# Michelin Tyres for TT RS ~ Which ones?



## TondyRSuzuka (Dec 3, 2011)

Done a little search and cant find anything relevant.

Which of the following are the ones to put on the RS? There seem to be a few options of the size 255/35/19

- Pilot Sport 2
- Pilot Sport 3
- Pilot Super Sport

I have used this site in the past, the prices are great and include fitting, but there seems the be the same tyre at a few different prices.

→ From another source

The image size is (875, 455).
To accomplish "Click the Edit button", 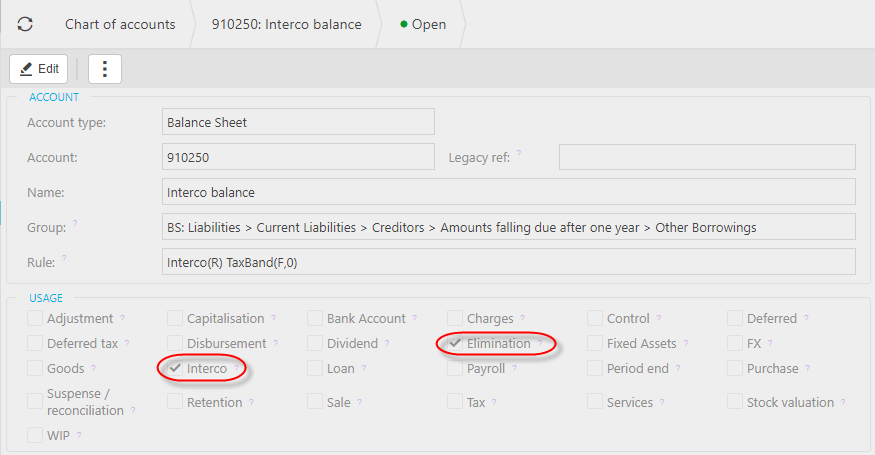I will click(x=39, y=69).

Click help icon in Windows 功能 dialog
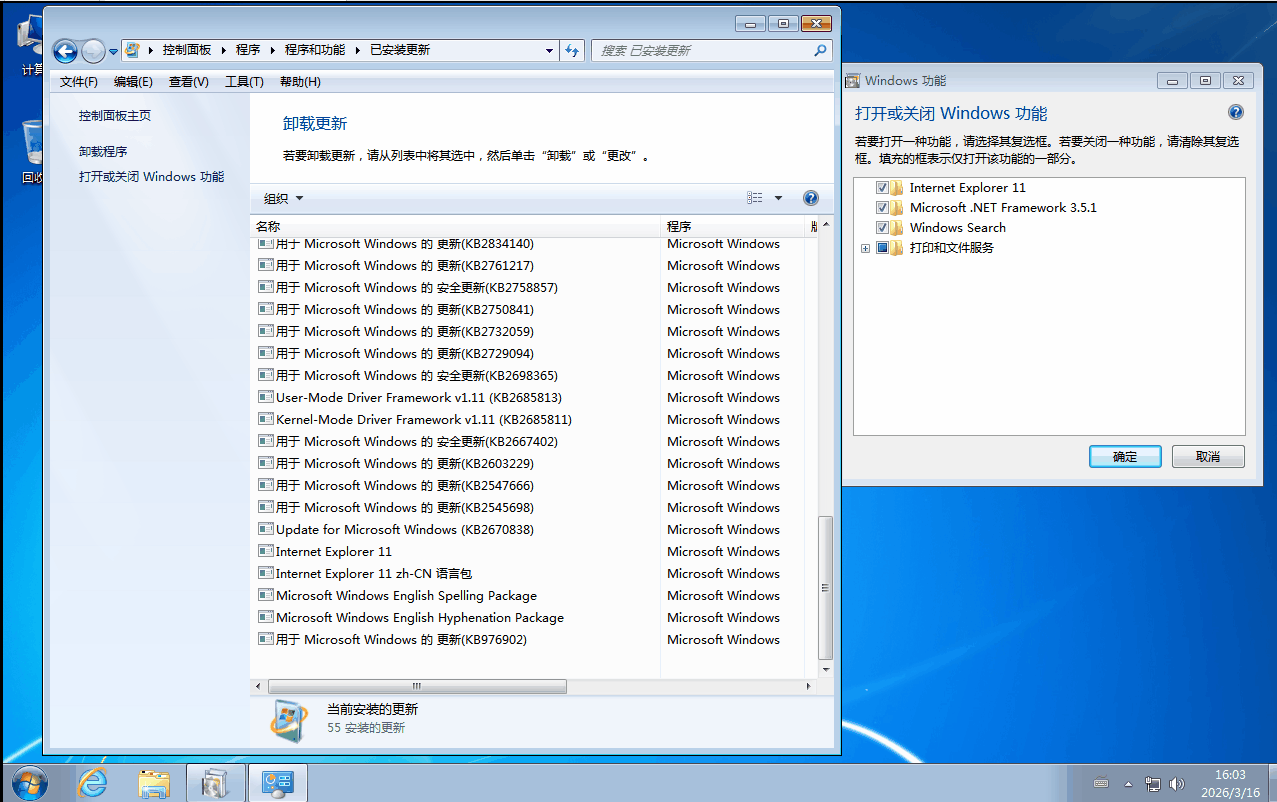click(1235, 112)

http://www.tyresavings.com

Prices ranging currently from £211 - £256 fitted.

Suggestions anyone?


----------



## ChrisF (Jan 29, 2013)

TondyTT said:


> Done a little search and cant find anything relevant.
> 
> Which of the following are the ones to put on the RS? There seem to be a few options of the size 255/35/19
> 
> ...


Got PS3s from Black circles on my 8N 3.2 - in my size £125 in your size £218

http://www.blackcircles.com/catalogue/m ... e=21574977


----------



## jamiekip (Nov 12, 2006)

PS2 or PSS


----------



## TondyRSuzuka (Dec 3, 2011)

ChrisF said:


> TondyTT said:
> 
> 
> > Done a little search and cant find anything relevant.
> ...


Thanks for that, I will keep an eye on that site. I doubt that is including fitting and maybe the incorrect tyre for the RS?

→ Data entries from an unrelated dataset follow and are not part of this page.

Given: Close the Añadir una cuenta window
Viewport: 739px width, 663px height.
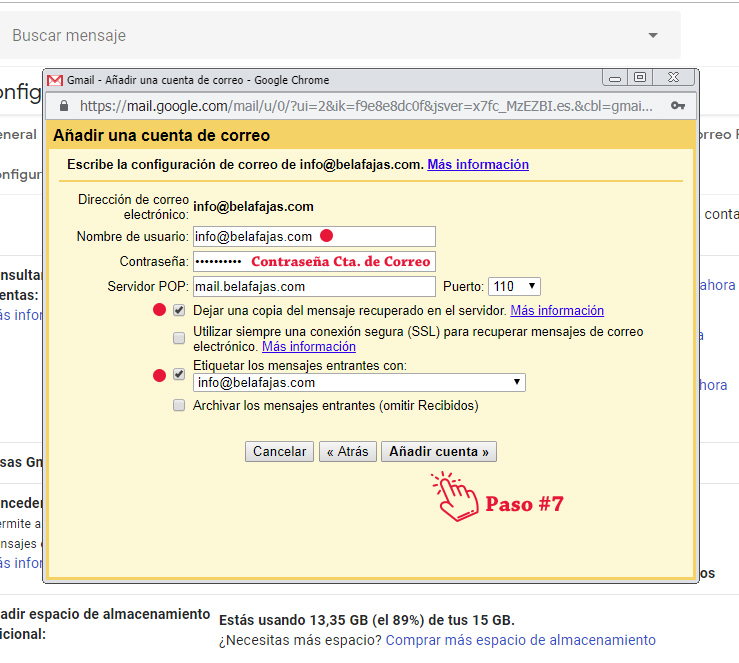Looking at the screenshot, I should 672,78.
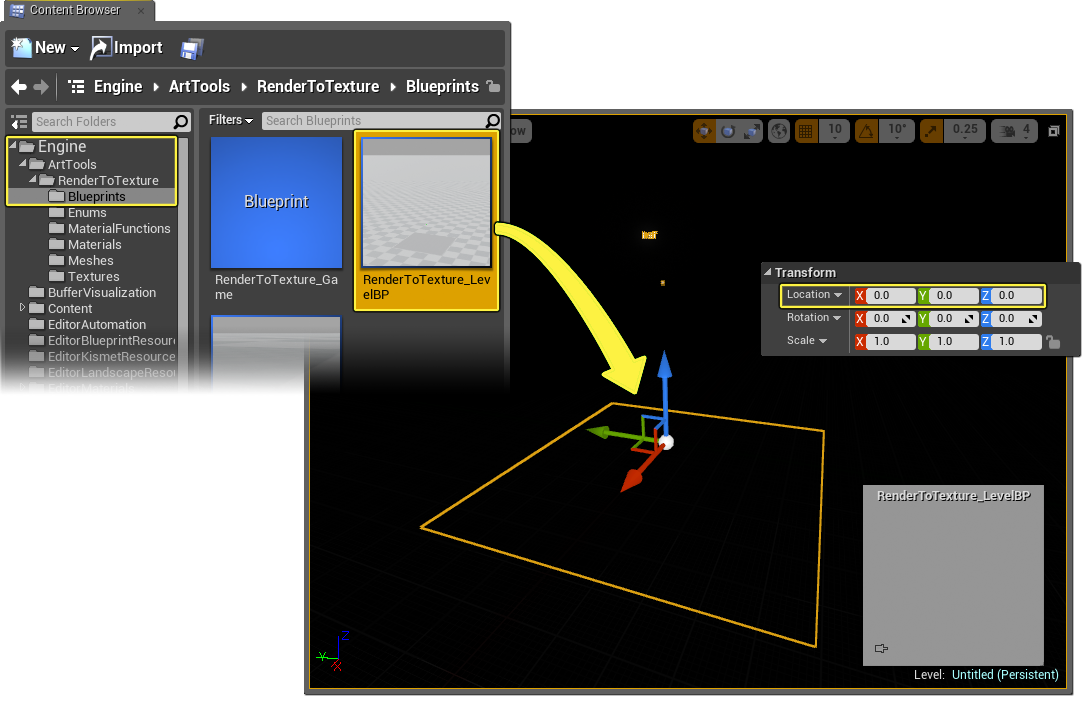Select the scale transform mode icon
Screen dimensions: 1083x705
click(751, 131)
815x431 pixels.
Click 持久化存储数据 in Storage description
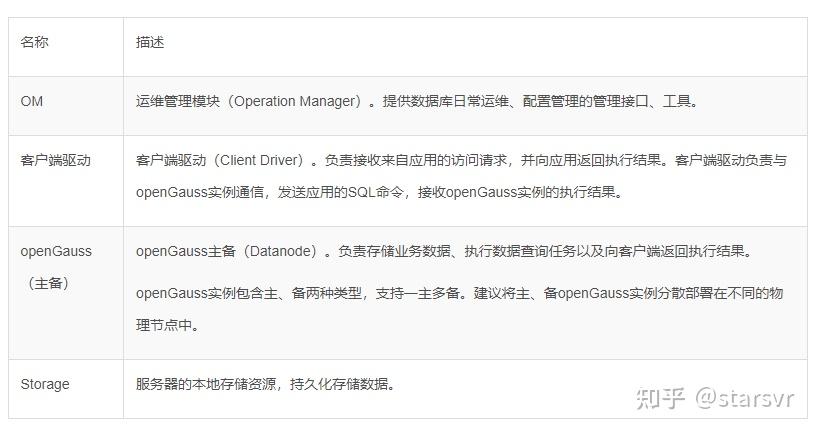pos(339,384)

Im currently running Toyo's and want to move to Michelin. Just looking on Ebay at part worn, and for around £250 I could have 4 tyres with approx 4+mm on each. Which will see me through summer in time for winter tyres on some new 18" rims. Keeps cost down in the short term...


----------



## daz x (Oct 11, 2012)

Camskill doing ps3 at £204.50 & ps2 at £193.30 inc Vat.
You would have to get them fitted elsewhere though.


----------



## SuperRS (Mar 7, 2012)

PSS or ps2

Wouldn't consider ps3 for a TTRS at all


----------



## Joerek (Oct 24, 2008)

Just have the PSS. They or so much stickier in the corners! Much more confident. They seam to wear less than the Toyo's do.

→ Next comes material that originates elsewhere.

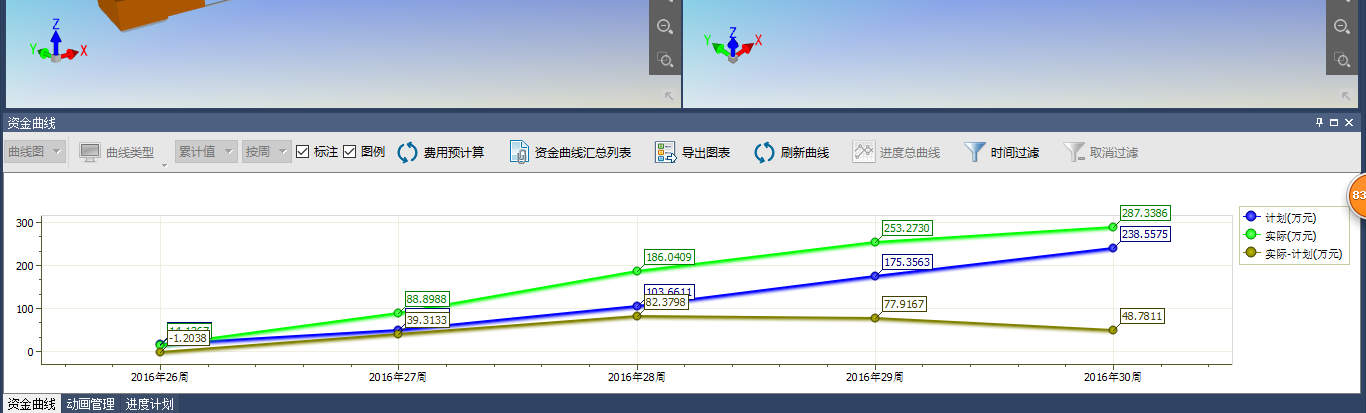
Task: Click blue 计划(万元) legend marker
Action: click(x=1250, y=217)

The PSS's are the new PS2's I thought with a new special compound.


----------



## jaybyme (Mar 10, 2010)

As above,just fit the PSS's,great tyre
The Super sports are a step up from the PS2's with a dual compound,to give them extra grip in the dry.


----------



## newt (May 12, 2002)

TondyTT said:


> ChrisF said:
> 
> 
> > TondyTT said:
> ...


I can understand your logic, but used tyres would you know the history, could there be damage or are they warranted, worth a check.


----------



## xxxcorps (Apr 3, 2013)

Be prepared to make a few phone calls and play the various local suppliers against one another; fluffing up the prices as necessary. When I got my Good Years in December I was initially quoted nearly £800, final price; £480 fitted.
If you put the effort in you'll always get a good price.
Also; avoid used or part worn tyres; they're for a performance car, not a Metro...


----------



## jonnyc (Feb 13, 2010)

Why not the PS3??.. I was mega impressive with them on track with the APR Golf R..


----------



## SuperRS (Mar 7, 2012)

jonnyc said:


> Why not the PS3??.. I was mega impressive with them on track with the APR Golf R..


apparently more comfort orientated than the ps2 and pss.


----------



## LEO-RS (Apr 13, 2009)

Dunlop Sportmaxx race were super sticky tyres for me, soft compound though so shorter tyre life, more of a semi slick and good but not great in the wet but awesome in the dry.

PSS are said to be very good aswell though, many RS owners rate them highly.


----------



## jaybyme (Mar 10, 2010)

jonnyc said:


> Why not the PS3??.. I was mega impressive with them on track with the APR Golf R..


when the PS3's first came out, they done pretty poorly in many independent tests,still a good tyre,but not as sporty as many others.
In this years Summer tyre tests,they've done much better,so are still a good option for everyday use.
Would be good to see a test of the Supersports,PS2's and 3's all together to check Michelin's claims though.
Like I said for someone looking for a budget tyre,the Nexen N8000 is worth looking at.
In 18" fitted to a Mini,they came 3rd last month,beating some pretty good tyres like, Bridgestone S001,and the Toyo T1 Sports which are the oem tyre for the TT RS.
The worst in that test was actually the Yokohama Parada 2's,which many rate ?,they were even beaten by the Sunew's !!
Both were classed as having dangerously long stopping distances in the wet.
As far as part worns go, I will always stick up for them ,as I'm a used tyre dealer,  
If buying partworns,just make sure they are from a reputable dealer,preferably a local shop where he has to worry about his reputation.


----------



## TondyRSuzuka (Dec 3, 2011)

For anyone interested I've found the Michelin super sports for £203.44

http://www.tyres-pneus-online.co.uk/car-tyres-MICHELIN/PILOT,SUPER,SPORT/255,35,R19,96,Y,XL.html

Just need to find someone o fit now...


----------



## Davio (Jul 31, 2012)

TondyTT said:


> For anyone interested I've found the Michelin super sports for £203.44
> 
> http://www.tyres-pneus-online.co.uk/car-tyres-MICHELIN/PILOT,SUPER,SPORT/255,35,R19,96,Y,XL.html
> 
> Just need to find someone o fit now...


+1 for these, had them fitted last month, Good tyre offering some better protection for the rims, I Paid £211 so this is a dam good price!


----------



## migzy_1 (Mar 10, 2013)

Asda tyres are good great prices even beat black circles


----------



## jamiekip (Nov 12, 2006)

TondyTT said:


> For anyone interested I've found the Michelin super sports for £203.44
> 
> http://www.tyres-pneus-online.co.uk/car-tyres-MICHELIN/PILOT,SUPER,SPORT/255,35,R19,96,Y,XL.html
> 
> Just need to find someone o fit now...


Anywhere will fit them but you'll be looking at £10 to £15 a corner. You'll get what you pay got though... Nothing worse than cheap wheel weights that rust after a few months!


----------



## pmomarques (Aug 21, 2012)

I have PS3 on my TTS and i like 
is a good tire


----------



## billyali86 (Jul 26, 2011)

For anyone interested, tyreleader.co.uk doing PSS's in 19" for £165.75

Does not include fitting though!


----------